I know that some members are taking a very active interest in what went wrong at Carillion. The email below from the FRC contains a link to a document which you may find both useful and interesting to support your own research and in helping to reach some initial conclusions.
Sent: 29 January 2018 09:54
Subject: News Alert – Accounting and reporting framework for the construction and business support services sectors
In the light of the collapse of Carillion, the Financial Reporting Council (FRC) reminds Boards of companies in the construction and business support services sectors of their reporting obligations (PDF).
This guidance will also be relevant to other companies.
I found these paras of particular interest:
Cash flow and net debt indicators
As explained in our letter to Audit Committee Chairs and Financial Directors in October 2017, clear information on the levels of debt, cash flows and the conversion (including the processes of conversion, such as invoice discounting and reverse factoring) of operating profits into cash is also important.
Users have an interest in good quality net debt reconciliations that clearly identify cash and non-cash drivers of changes.
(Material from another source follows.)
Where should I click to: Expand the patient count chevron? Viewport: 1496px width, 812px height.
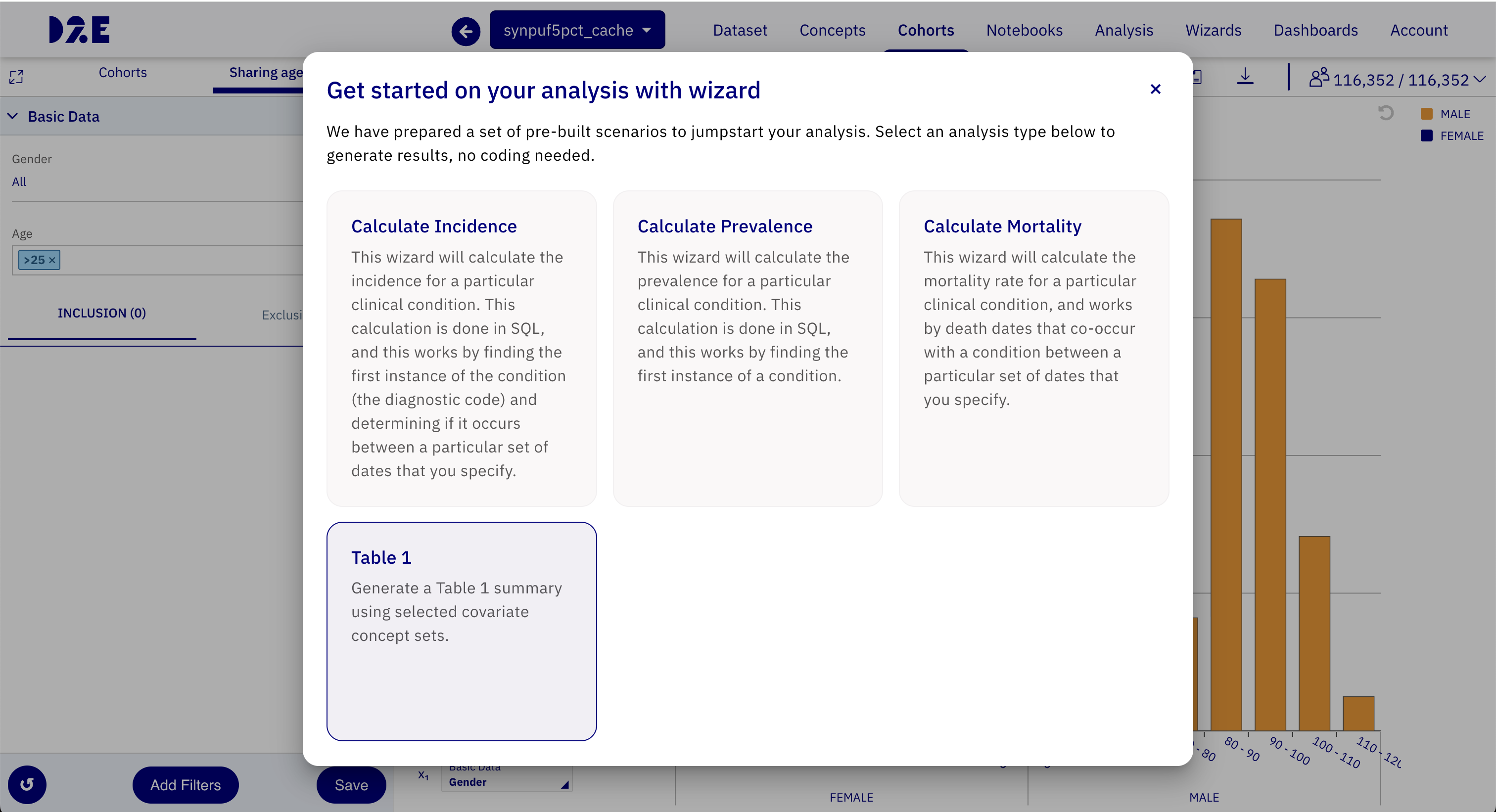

We draw attention to the amendments to IAS 7 Statement of Cash Flows (effective for periods beginning on or after 1 January 2017) which require an explanation of changes in a company’s financing obligations over the period.
It is sometimes unclear whether operating cash inflows recorded represent cash received from the customer/paid to the supplier or cash received from/paid to the third-party provider of these financial facilities. The new requirements provide an opportunity for companies to improve the clarity of their disclosures, particularly in those areas where investors have voiced disappointment; for example, on the disclosure of financing facilities such as invoice discounting and reverse factoring arrangements.
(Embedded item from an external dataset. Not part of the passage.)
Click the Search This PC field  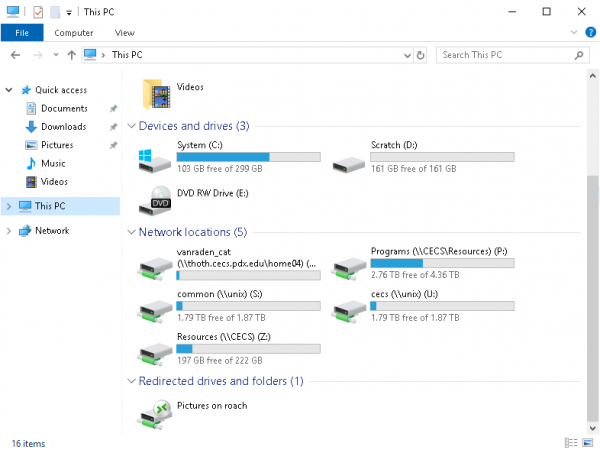[x=505, y=55]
Lack of disclosure in this area, particularly in non-recourse arrangements where the customer receivables are derecognised, may hide reliance or changes in the reliance that a company has on such facilities. We strongly encourage companies to provide detail about, and explanation of their reliance upon, these facilities.
I also had a quick look at some key ratios for the past 4 years, taking data from the annual reports and working out the ratios:
|Change in||/turnover x 365(days)||As % of turnover|
|Turnover||Trade receivables||Trade Payables||Trade receivables||Trade Payables||Trade receivables||Trade Payables||Intangible assets||Intangible assets|
The shrinking value of intangible assets (the major part of which is the NPV of future profits on long-term deals), when measured as a % of turnover, shows a problem. It reduced from 47% to 38% in 3 years.
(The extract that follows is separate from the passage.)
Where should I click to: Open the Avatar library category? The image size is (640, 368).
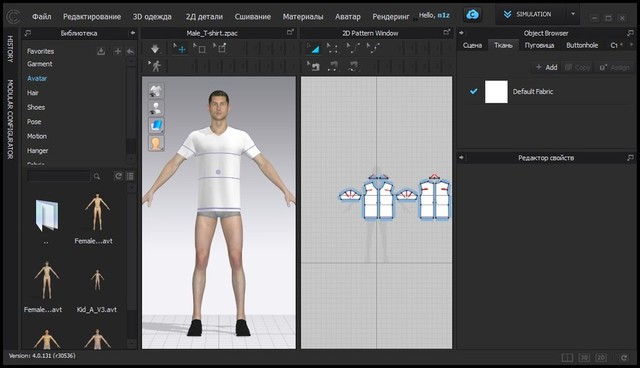pyautogui.click(x=37, y=78)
Page 110 of the 2016 annual report (Note 11 Intangible assets) explains the methodology:
The cash flows used to determine the value-in-use calculations are from the latest three-year forecasts approved by management, which are based upon secured and probable orders and the Group’s overall strategic direction. The cash flows are extrapolated from year four, with a terminal value using a growth rate of 2.5 percent. This growth rate does not exceed the long-term industry average and reflects the synergies from acquisitions.
Management has undertaken sensitivity analysis on a number of key assumptions in the value-in-use calculations. Sensitivity analysis on the discount rate shows that the discount rate would have to increase to a minimum of 21.3 percent for Construction services (excluding the Middle East) and to a minimum of 19.0 percent for Support services before an impairment was triggered in any CGU. On the basis of the sensitivity analysis undertaken in relation to cash flows, management concluded that there is a more than adequate amount of headroom in the value-in-use calculations before an impairment would be triggered.